Oh, I had to read Charlotte's Web as the class book to my class.

The line "Nobody was with her when she died" made me choke up when reading to my 10 and 11 year olds.

Capitola · 27/08/2013 23:26

TheUglyFuckling, I bought my dh a sun dial with that line inscribed!

goodasitgets · 27/08/2013 23:28

From the book "Chosen by a horse"

"I had lost love before, but even worse, I had lost the memory of love, all traces that it had ever existed"

And
"I looked down at the huge unmoving body and felt a moment of pure horror. What had we done? I wanted her to finish her apple, to have her get up. I wanted her back"

Clary · 27/08/2013 23:32

So many wonderful quotes here.

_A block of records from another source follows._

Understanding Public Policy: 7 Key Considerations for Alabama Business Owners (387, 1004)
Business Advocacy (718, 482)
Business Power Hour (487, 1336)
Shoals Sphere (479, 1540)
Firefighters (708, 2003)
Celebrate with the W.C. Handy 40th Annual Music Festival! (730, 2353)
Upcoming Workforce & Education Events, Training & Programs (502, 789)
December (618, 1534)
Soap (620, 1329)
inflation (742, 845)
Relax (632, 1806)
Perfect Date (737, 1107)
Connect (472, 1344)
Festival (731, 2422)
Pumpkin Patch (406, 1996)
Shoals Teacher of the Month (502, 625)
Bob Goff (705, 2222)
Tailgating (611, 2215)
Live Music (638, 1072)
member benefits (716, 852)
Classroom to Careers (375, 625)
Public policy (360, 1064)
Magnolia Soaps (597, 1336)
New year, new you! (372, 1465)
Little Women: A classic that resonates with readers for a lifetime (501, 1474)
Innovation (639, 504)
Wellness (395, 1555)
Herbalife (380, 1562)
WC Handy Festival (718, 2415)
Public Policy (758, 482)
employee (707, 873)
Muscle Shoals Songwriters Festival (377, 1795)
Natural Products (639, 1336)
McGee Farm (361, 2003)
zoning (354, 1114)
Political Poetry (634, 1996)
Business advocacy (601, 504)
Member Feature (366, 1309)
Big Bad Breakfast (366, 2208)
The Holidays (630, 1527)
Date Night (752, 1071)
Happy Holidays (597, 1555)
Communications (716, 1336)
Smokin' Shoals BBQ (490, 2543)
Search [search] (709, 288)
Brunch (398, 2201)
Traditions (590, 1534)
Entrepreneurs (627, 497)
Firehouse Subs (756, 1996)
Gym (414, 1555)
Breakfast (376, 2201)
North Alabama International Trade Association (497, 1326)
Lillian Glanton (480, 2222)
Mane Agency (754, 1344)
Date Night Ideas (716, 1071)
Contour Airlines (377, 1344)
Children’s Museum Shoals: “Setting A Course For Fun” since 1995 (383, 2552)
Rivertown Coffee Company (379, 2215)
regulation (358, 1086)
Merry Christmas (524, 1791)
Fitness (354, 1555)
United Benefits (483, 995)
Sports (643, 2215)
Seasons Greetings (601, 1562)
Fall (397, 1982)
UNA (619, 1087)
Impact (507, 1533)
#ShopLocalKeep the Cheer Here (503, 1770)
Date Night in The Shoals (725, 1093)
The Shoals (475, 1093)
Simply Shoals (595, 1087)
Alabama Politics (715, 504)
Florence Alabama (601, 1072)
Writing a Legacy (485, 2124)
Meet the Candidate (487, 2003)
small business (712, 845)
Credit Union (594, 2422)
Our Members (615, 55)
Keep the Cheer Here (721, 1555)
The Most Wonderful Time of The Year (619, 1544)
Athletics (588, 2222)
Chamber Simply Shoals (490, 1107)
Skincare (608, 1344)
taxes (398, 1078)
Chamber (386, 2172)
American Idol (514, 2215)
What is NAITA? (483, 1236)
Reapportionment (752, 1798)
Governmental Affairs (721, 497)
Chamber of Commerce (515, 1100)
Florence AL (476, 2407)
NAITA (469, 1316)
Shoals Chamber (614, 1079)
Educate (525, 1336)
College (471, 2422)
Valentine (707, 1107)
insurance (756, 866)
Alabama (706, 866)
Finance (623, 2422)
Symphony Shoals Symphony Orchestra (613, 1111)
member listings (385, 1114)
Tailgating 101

And sorry to so many of you for your losses Sad

"A mother with a baby, just like him" totally ambushed me the first time I read it and I would cry now I don't doubt (tho there is little demand here for Peepo now, sadly).

I also well up at "So we beat on, boats against the current, borne back ceaselessly into the past." (Gatsby)

gremlindolphin · 28/08/2013 00:02

Such a lovely thread, am sitting here in tears and I should have gone to bed ages ago!

I cry at all sorts of things but the only book I haven't been able to read to my dd was one we got from the library and when I read it for the first time it was about a little girl and her best friend a cat and the girl had to move to the city and leave the cat behind with her aunt and could only come and see it once a year and they always remembered they were friends - absolutely slayed me! i remember dd looking at me to see why I had stopped reading!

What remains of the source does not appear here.